In a recent study published in Nature Electronics, a team of scientists from Japan have now reported a solution to this tradeoff. “In our study, we focused on NBTS stability which is conventionally explained using ‘charge trapping.’ This describes the loss of accumulated charge into the underlying substrate. However, we doubted if this could explain the differences we see in IGZO and ITZO TFTs, so instead we focused on the possibility of a change in carrier density or Fermi level shift in the AOS itself,” explains Assistant Professor Junghwan Kim of Tokyo Tech, who headed the study.

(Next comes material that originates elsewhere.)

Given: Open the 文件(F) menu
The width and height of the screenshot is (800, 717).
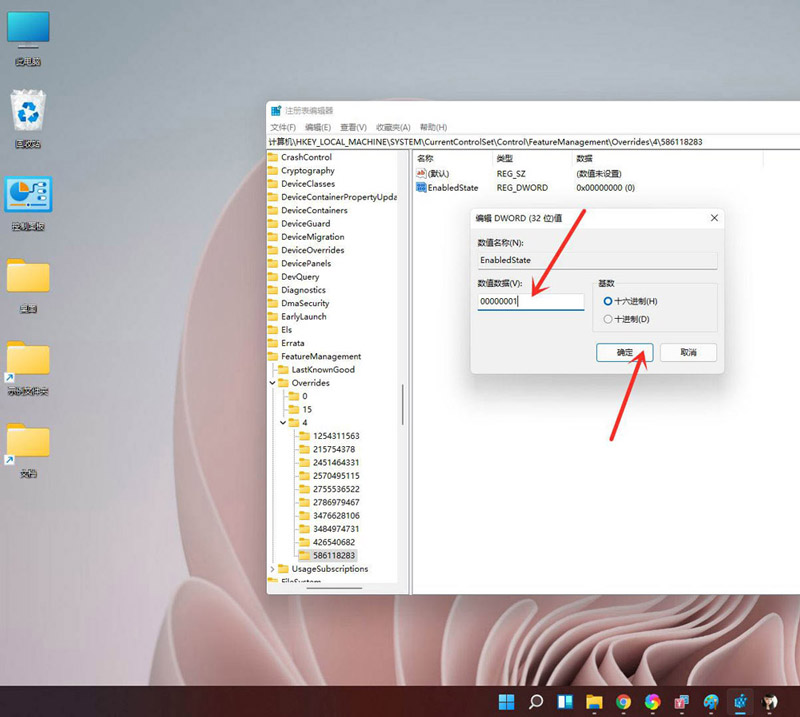Looking at the screenshot, I should (283, 127).
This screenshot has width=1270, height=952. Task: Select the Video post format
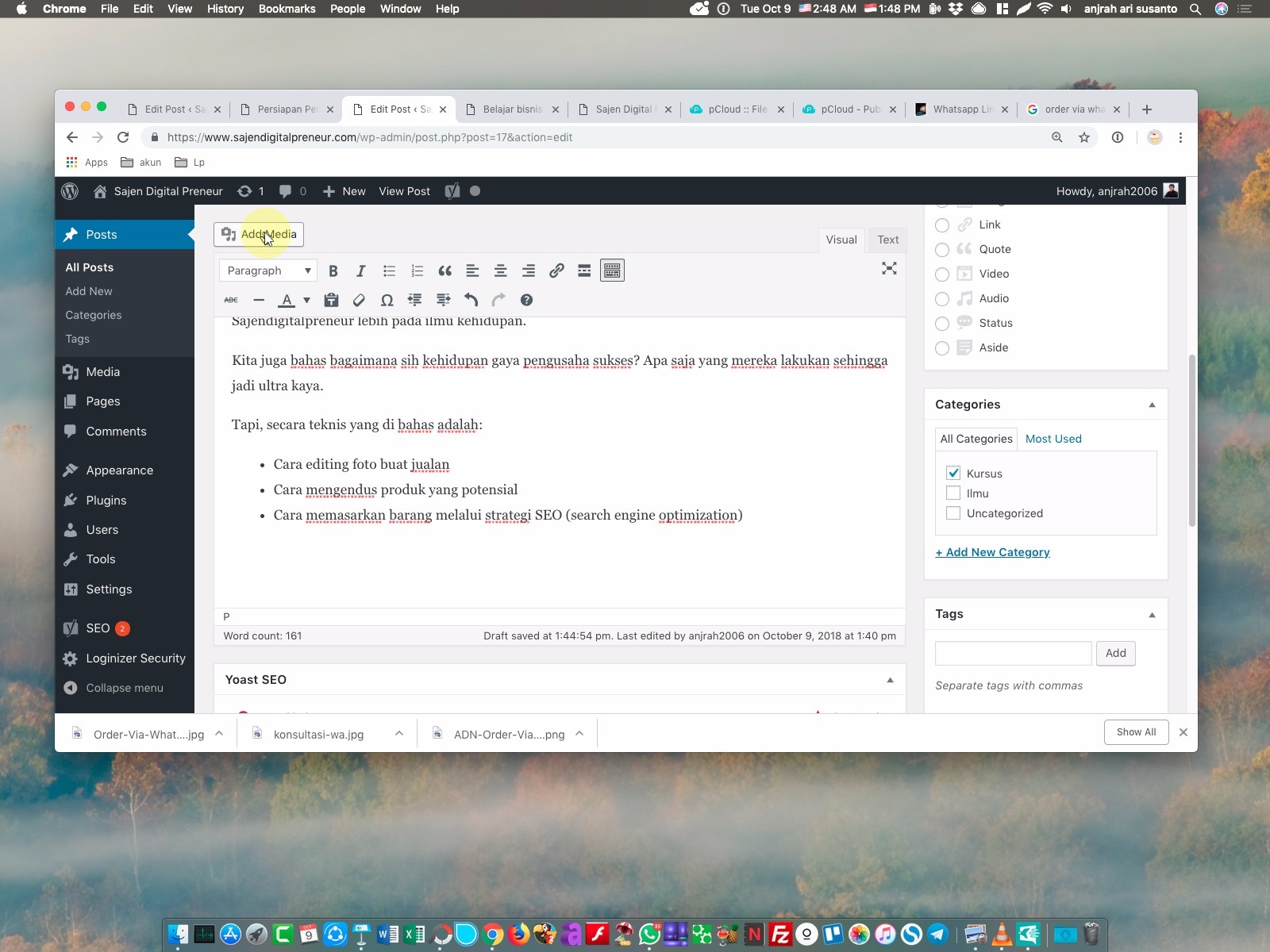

To investigate the NBTS stability, the team used a “bottom-gate TFT with a bilayer active-channel structure” comprising an NBTS-stable AOS (IGZO) layer and an NBTS-unstable AOS (ITZO) layer. They then characterized the TFT and compared the results with device simulations performed using the charge-trapping and the Fermi-level shift models.
They found that the experimental data agreed with the Fermi-level shift model. “Once we had this information, the next question was, ‘What is the major factor controlling mobility in AOSs?’” says Prof. Kim.
The fabrication of AOS TFTs introduces impurities, including carbon monoxide (CO), into the TFT, especially in the ITZO case. The team found that charge transfer was occurring between the AOSs and the unintended impurities. In this case the CO impurities were donating electrons into the active layer of the TFT, which caused the Fermi-level shift and NBTS instability. “The mechanism of this CO-based electron donation is dependent on the location of the conduction band minimum, which is why you see it in high-mobility TFTs such as ITZO but not in IGZO,” elaborates Prof. Kim.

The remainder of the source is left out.